## Given request
Copy out the items word for word, from the start of the items through the line that contains "94, 30, 110)", inclusive.

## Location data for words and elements
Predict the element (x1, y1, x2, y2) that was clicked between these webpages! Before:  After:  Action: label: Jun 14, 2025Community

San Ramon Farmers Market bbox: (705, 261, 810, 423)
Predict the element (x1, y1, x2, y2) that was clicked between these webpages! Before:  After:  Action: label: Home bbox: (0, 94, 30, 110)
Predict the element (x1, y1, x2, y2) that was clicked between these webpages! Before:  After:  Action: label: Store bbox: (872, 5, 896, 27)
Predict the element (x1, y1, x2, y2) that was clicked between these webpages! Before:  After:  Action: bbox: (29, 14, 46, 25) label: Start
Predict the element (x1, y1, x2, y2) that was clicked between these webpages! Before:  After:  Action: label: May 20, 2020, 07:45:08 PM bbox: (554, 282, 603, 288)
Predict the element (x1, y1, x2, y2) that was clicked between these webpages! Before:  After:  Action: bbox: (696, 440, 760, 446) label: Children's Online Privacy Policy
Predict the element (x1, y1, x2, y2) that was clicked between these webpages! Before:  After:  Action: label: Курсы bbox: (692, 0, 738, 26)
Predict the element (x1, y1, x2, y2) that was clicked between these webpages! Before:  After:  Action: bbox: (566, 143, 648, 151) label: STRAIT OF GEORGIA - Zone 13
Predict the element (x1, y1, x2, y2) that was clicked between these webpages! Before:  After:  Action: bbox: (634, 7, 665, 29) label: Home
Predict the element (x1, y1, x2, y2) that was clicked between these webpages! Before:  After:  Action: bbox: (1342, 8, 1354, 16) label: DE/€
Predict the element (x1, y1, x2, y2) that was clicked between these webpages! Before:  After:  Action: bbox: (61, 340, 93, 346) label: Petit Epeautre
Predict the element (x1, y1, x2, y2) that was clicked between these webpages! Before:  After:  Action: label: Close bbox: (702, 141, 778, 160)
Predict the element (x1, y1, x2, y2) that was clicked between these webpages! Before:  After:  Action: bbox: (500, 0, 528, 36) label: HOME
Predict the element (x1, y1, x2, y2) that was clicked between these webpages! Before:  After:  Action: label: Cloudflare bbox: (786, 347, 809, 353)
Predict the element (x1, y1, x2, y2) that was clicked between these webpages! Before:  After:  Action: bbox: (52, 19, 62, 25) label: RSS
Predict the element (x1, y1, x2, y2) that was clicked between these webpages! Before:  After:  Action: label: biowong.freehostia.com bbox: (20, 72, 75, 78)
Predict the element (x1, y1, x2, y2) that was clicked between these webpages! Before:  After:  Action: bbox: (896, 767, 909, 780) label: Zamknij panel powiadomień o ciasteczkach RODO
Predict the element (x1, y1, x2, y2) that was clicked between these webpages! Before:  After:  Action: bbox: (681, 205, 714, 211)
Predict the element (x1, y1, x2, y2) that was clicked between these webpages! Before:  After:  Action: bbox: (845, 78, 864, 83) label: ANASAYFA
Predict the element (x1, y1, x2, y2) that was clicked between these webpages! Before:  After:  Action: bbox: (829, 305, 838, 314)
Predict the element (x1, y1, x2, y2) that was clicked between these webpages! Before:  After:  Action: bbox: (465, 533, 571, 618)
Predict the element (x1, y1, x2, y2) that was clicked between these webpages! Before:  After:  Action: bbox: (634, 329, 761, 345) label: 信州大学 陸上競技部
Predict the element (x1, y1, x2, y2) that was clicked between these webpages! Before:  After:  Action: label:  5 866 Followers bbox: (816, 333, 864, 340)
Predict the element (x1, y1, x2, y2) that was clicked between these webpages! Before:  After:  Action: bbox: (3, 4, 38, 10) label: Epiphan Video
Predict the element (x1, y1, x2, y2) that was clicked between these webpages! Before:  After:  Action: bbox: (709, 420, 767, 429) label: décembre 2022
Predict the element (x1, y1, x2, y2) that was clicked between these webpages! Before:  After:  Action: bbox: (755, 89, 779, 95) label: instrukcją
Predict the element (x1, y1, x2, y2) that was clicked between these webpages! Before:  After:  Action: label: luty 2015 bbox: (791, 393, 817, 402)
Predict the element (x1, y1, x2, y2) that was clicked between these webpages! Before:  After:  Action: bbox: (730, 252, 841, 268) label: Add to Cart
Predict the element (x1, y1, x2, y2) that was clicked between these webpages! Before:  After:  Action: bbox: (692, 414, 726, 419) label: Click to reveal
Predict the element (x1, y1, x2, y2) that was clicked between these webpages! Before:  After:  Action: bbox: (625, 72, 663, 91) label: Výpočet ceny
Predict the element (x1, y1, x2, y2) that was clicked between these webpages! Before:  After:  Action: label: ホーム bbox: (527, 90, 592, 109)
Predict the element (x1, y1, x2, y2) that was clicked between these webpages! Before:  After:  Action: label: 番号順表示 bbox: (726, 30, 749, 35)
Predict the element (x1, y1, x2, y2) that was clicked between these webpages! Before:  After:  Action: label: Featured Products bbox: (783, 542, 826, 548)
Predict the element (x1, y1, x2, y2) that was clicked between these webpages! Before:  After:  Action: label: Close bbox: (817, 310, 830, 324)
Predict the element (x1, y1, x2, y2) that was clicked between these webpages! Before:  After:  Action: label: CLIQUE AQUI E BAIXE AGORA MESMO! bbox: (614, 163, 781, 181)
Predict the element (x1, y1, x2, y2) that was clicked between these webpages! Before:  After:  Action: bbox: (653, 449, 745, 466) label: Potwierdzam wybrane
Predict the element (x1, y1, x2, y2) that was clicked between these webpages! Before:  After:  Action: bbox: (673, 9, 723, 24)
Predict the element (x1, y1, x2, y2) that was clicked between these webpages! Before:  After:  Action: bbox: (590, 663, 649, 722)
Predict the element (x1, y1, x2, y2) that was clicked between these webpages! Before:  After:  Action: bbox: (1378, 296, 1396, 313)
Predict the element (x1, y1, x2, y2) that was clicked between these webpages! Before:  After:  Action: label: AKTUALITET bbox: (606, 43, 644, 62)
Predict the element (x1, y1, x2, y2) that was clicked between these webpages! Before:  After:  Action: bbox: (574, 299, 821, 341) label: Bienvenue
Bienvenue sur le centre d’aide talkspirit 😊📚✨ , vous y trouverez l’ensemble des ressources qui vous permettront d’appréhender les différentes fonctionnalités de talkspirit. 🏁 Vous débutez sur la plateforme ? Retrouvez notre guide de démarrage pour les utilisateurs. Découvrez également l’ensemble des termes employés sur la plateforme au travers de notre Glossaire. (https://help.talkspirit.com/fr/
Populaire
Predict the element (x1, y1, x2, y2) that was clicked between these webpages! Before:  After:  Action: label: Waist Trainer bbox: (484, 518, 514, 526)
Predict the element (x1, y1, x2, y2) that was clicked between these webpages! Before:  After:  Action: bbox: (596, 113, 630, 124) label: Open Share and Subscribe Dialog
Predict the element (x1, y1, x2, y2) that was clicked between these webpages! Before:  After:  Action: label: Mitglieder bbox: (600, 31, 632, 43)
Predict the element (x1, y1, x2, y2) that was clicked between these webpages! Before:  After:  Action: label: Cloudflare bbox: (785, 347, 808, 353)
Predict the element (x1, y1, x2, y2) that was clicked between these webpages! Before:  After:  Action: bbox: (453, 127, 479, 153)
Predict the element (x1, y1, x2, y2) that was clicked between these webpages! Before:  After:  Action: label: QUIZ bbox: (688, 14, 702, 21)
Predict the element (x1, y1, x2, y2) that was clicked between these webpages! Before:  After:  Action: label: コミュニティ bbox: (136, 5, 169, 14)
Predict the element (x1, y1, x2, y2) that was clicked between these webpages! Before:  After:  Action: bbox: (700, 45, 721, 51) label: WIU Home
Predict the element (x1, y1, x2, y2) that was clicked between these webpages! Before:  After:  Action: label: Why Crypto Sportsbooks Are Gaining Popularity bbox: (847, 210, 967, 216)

## Task solution
Predict the element (x1, y1, x2, y2) that was clicked between these webpages! Before:  After:  Action: label: Jun 14, 2025Community

San Ramon Farmers Market bbox: (705, 261, 810, 423)
Predict the element (x1, y1, x2, y2) that was clicked between these webpages! Before:  After:  Action: label: Home bbox: (0, 94, 30, 110)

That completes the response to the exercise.